▸ AIM OF THE EXERCISE
Your answer must be only the lines below from the one containing "You are a computer-use" through the one containing "Viewport: 1275px width, 837px height.", copied exactly, with the pictures left out.

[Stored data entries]
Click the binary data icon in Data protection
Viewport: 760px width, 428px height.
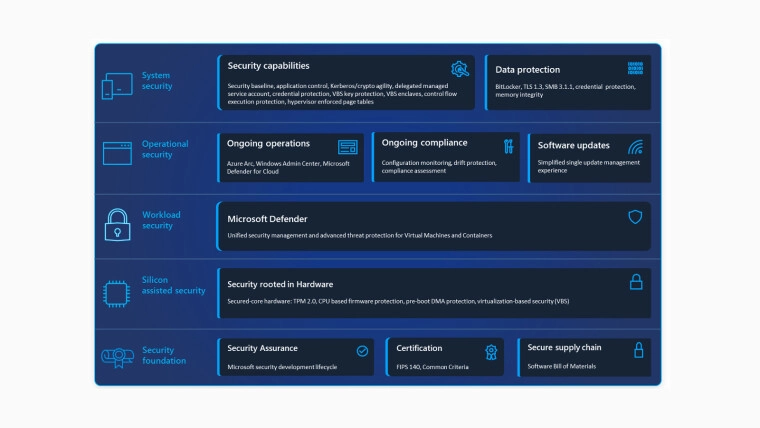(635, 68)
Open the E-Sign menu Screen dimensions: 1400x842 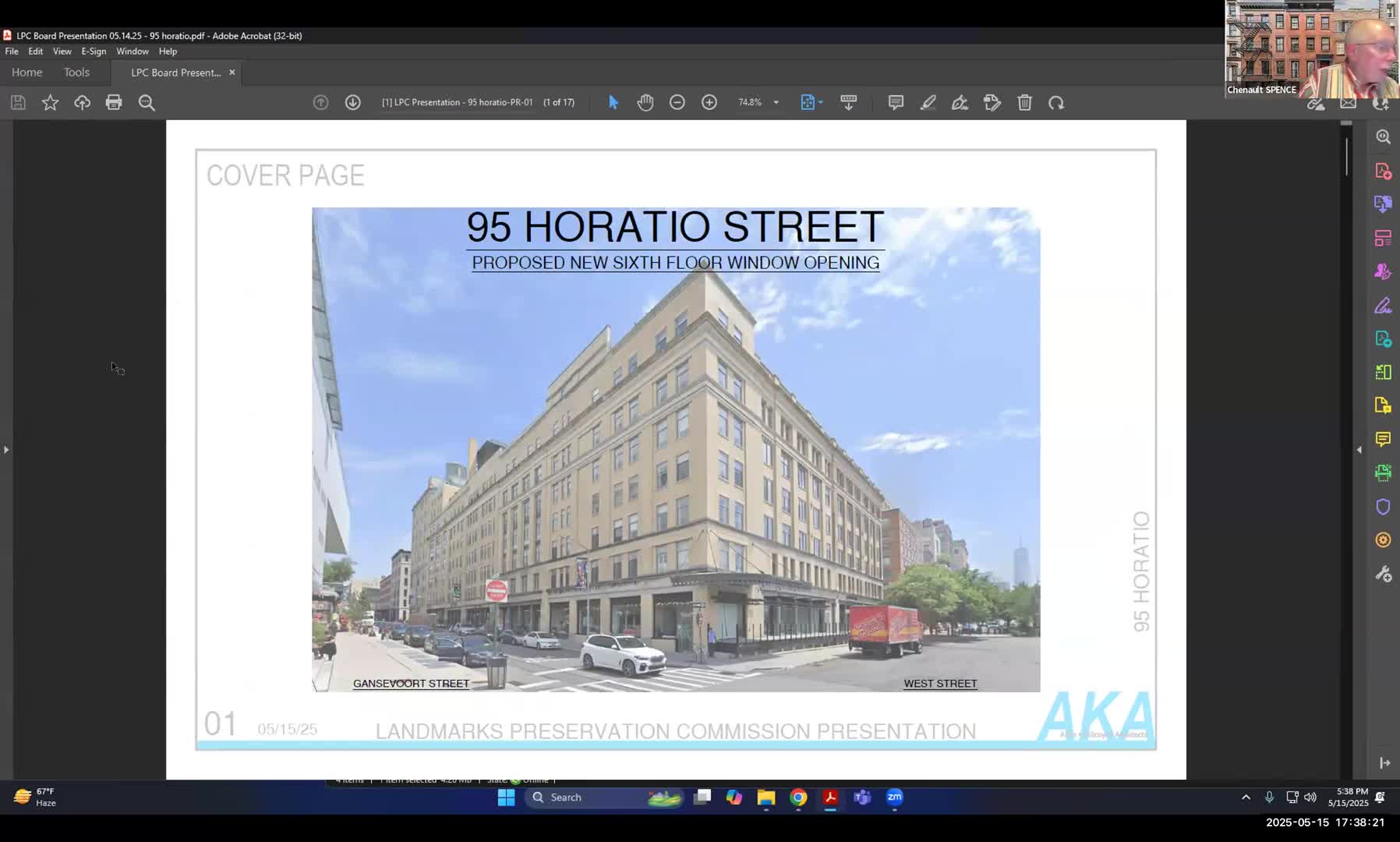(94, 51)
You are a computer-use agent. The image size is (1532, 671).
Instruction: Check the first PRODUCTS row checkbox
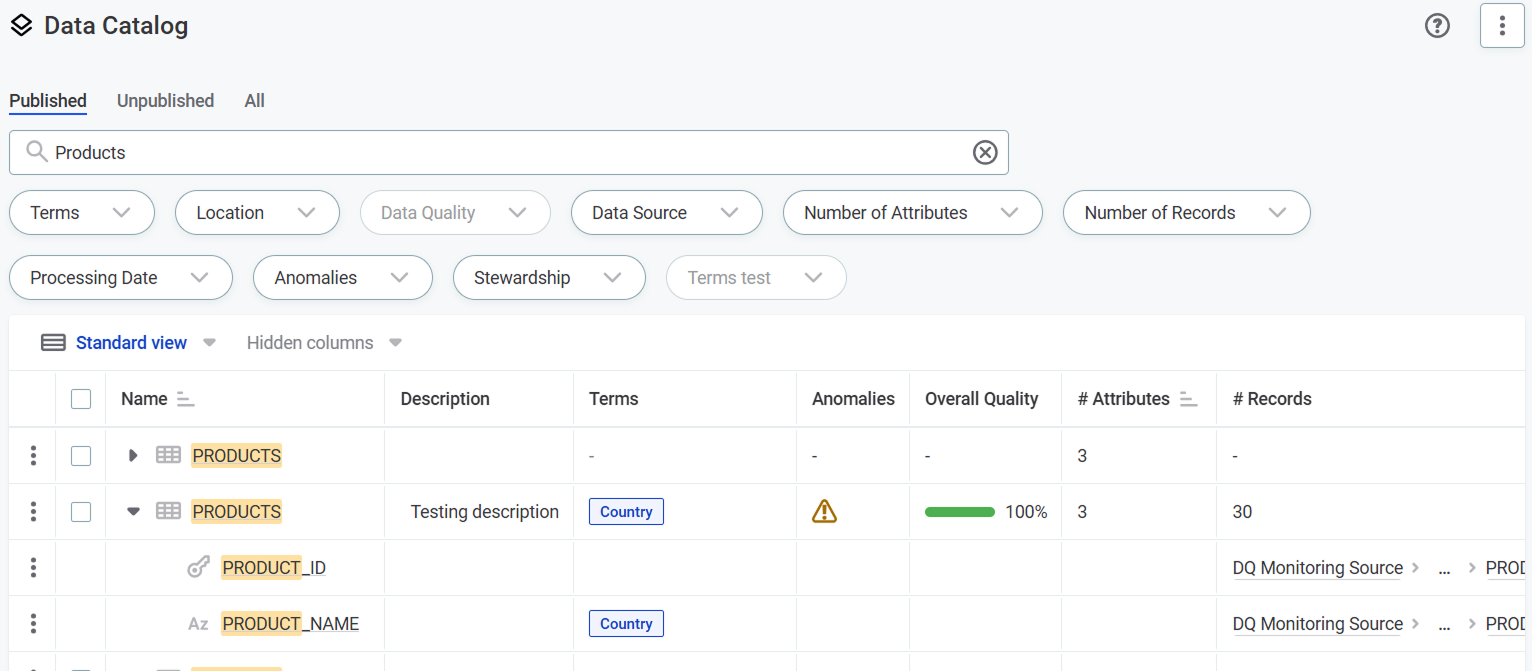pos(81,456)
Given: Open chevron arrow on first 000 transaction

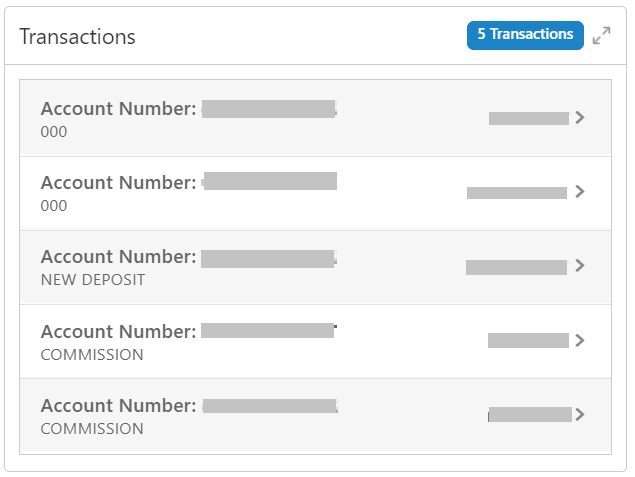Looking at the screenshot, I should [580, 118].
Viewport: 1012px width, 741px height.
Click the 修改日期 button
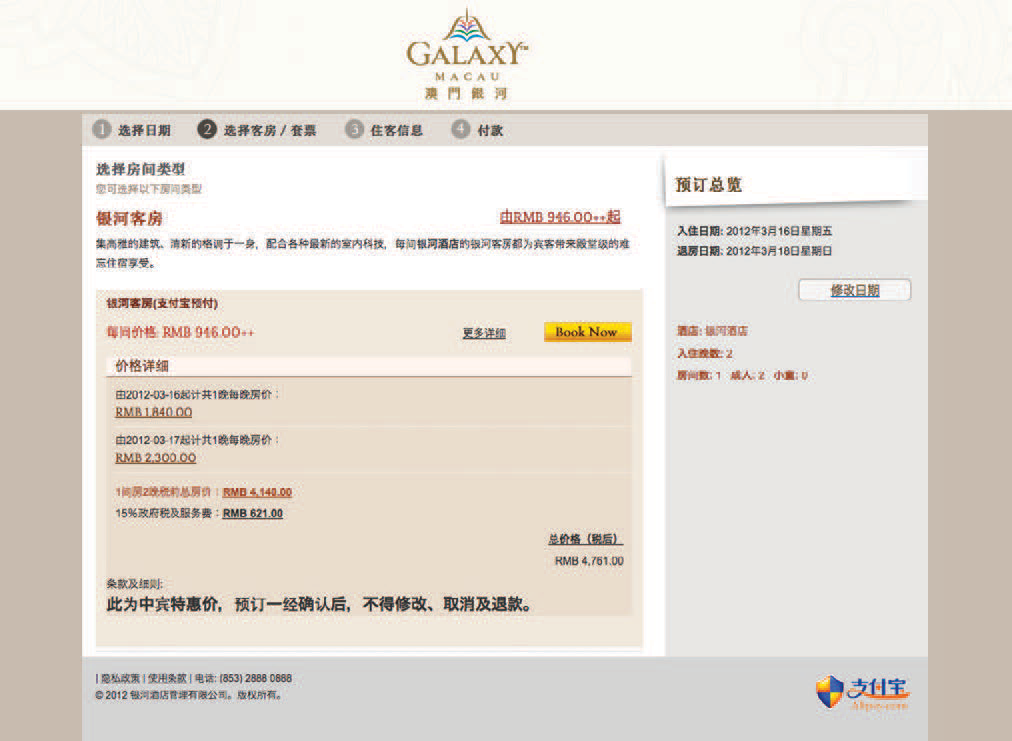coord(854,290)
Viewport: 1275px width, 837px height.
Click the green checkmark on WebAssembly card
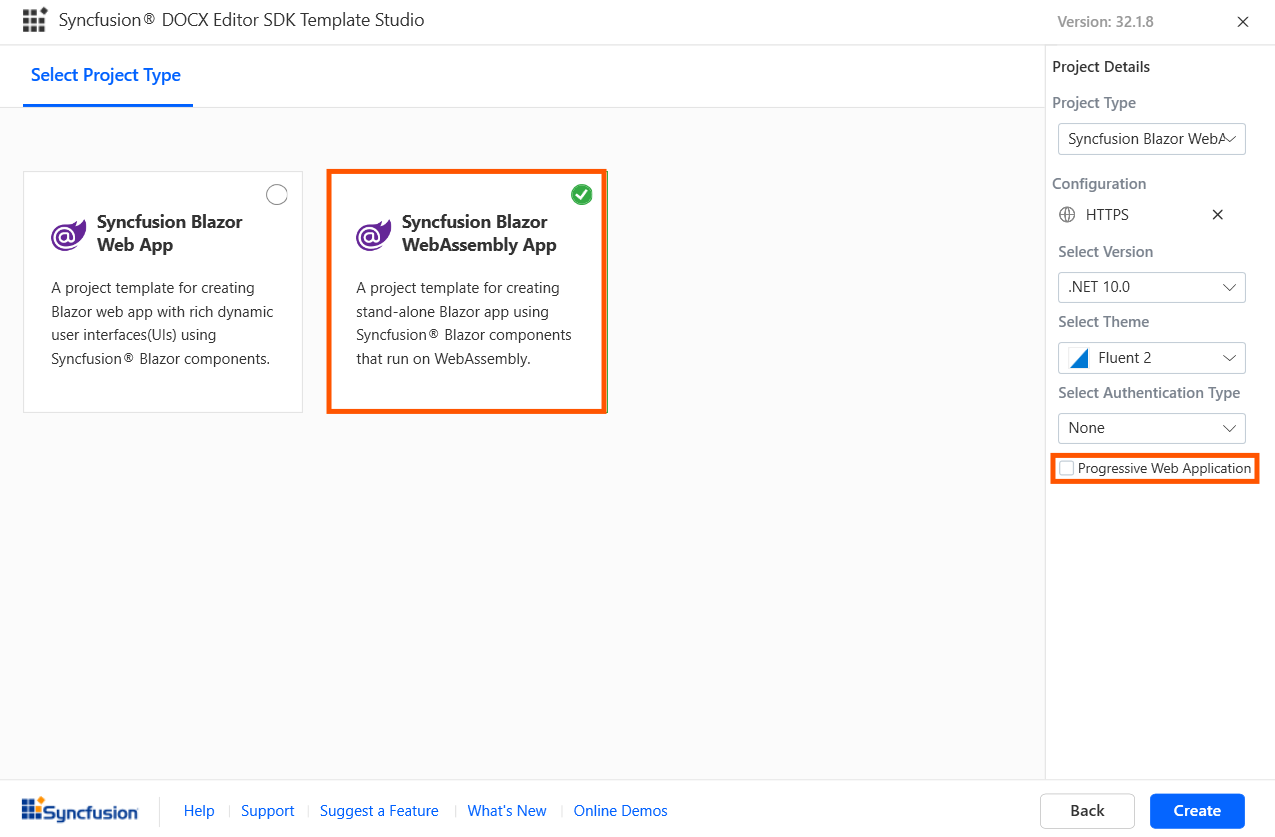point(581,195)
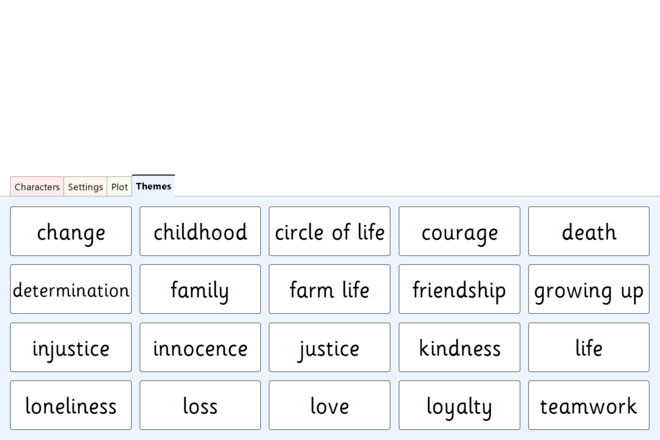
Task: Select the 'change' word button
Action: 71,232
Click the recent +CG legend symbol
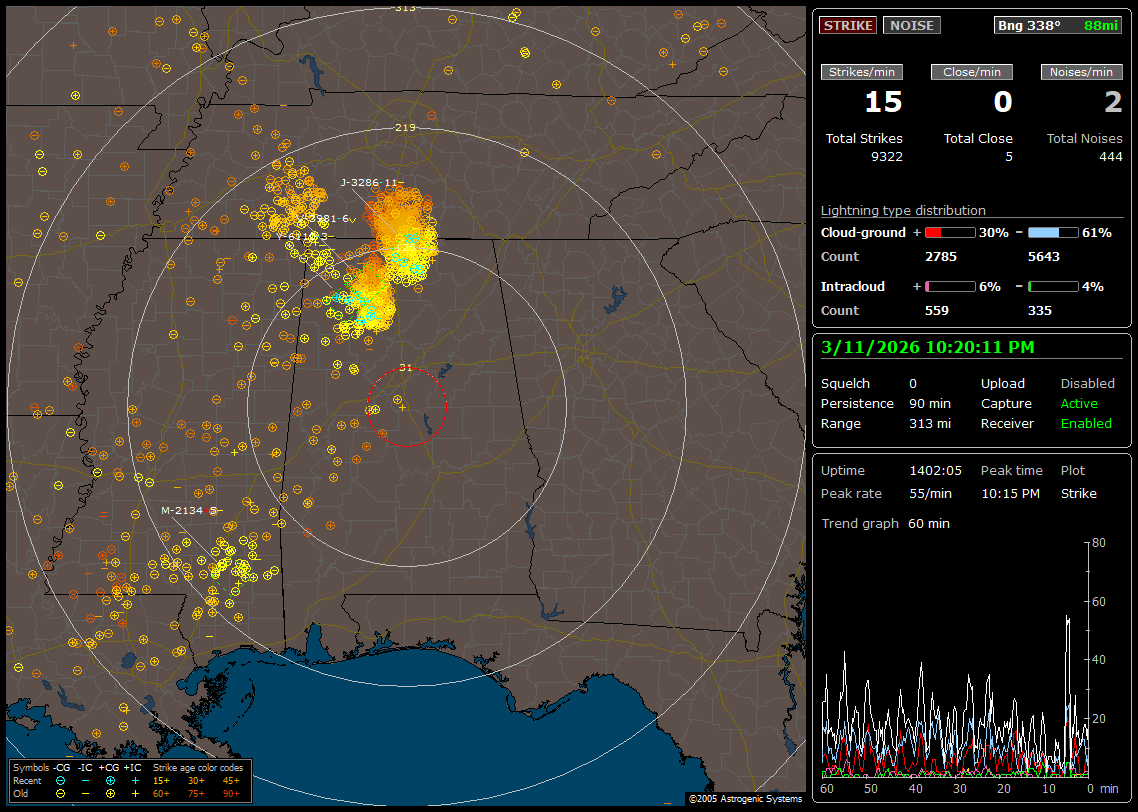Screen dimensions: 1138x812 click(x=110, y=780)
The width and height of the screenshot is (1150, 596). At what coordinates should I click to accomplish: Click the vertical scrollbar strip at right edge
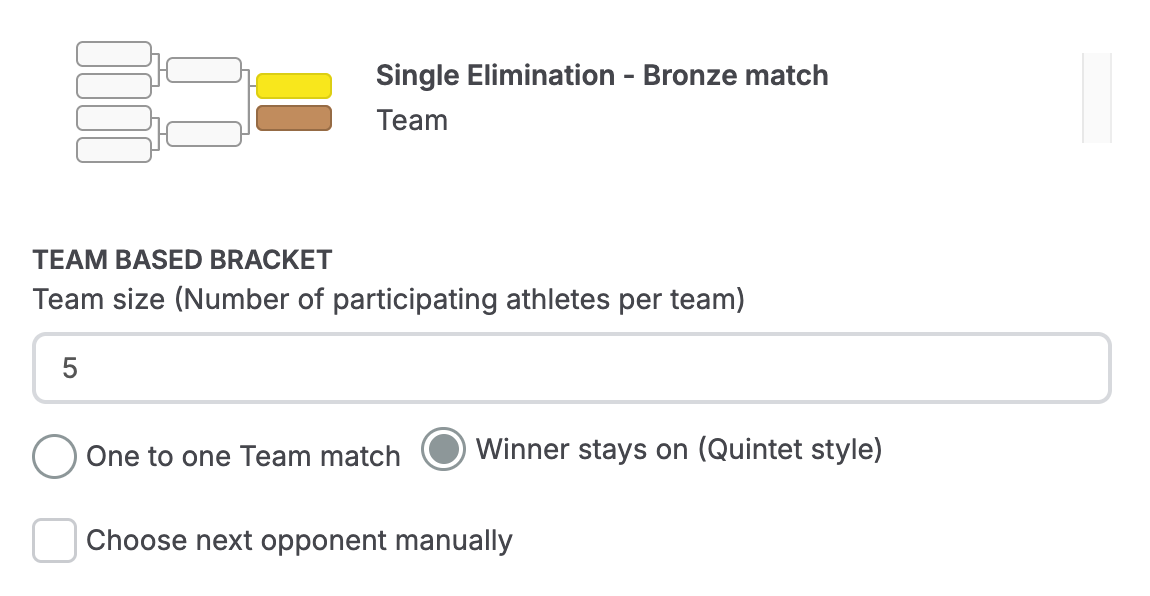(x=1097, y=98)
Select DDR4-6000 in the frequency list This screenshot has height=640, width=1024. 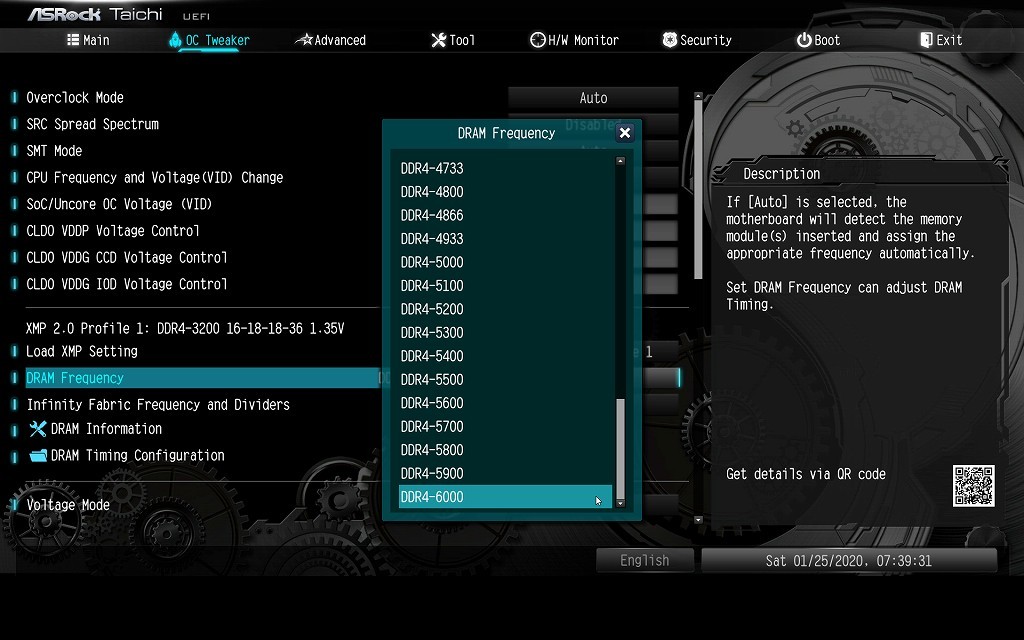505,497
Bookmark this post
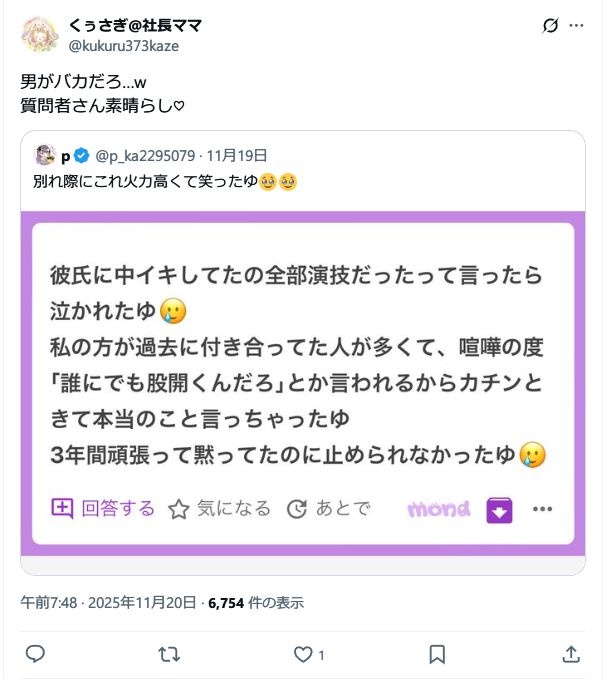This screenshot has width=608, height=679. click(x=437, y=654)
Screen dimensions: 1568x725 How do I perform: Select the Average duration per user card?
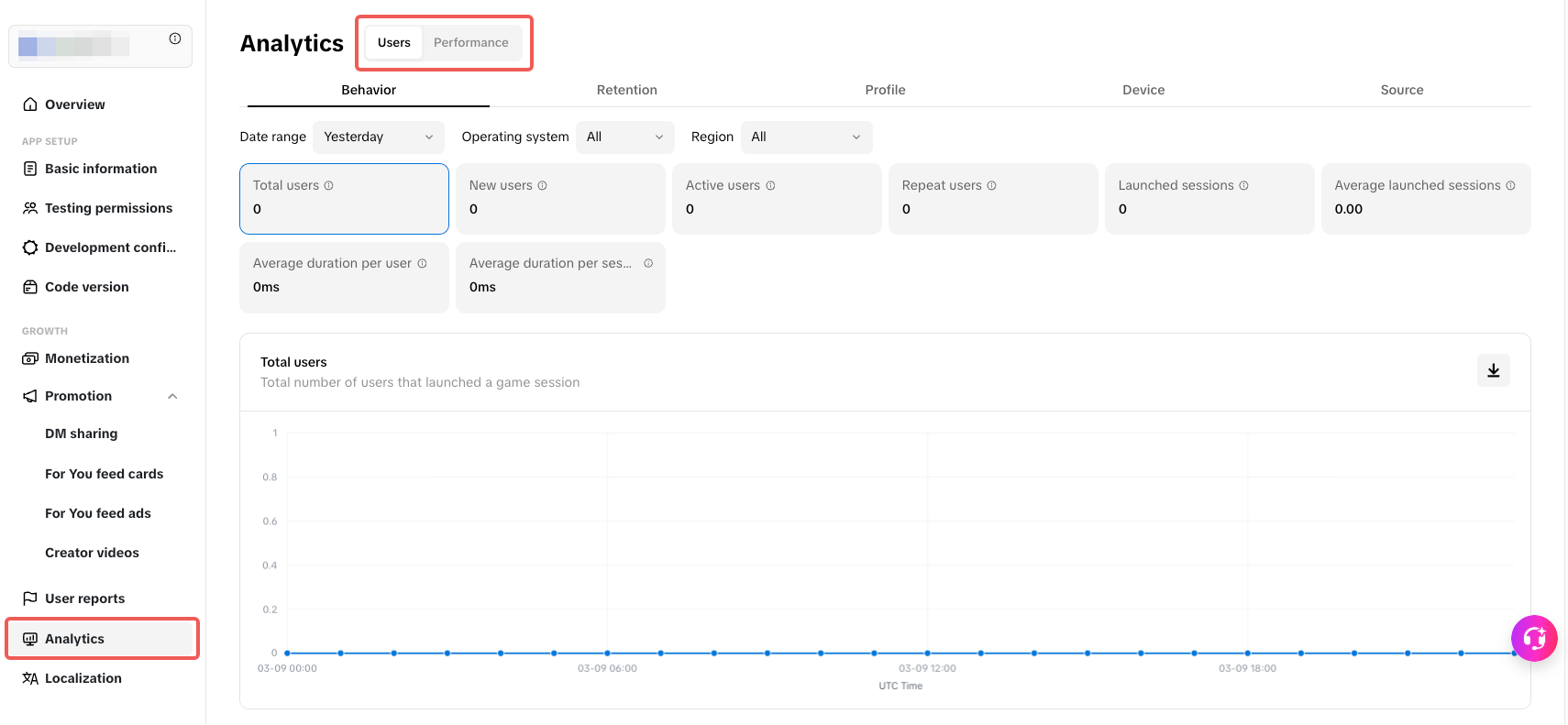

▸ EXERCISE RESULT
You are a computer-use agent. The image size is (1532, 671).
Instruction: Check the first PRODUCTS row checkbox
pos(81,456)
Given: Open chevron arrow on first 000 transaction

Looking at the screenshot, I should [580, 118].
Viewport: 1012px width, 741px height.
Click the 修改日期 button
coord(854,290)
Viewport: 1275px width, 837px height.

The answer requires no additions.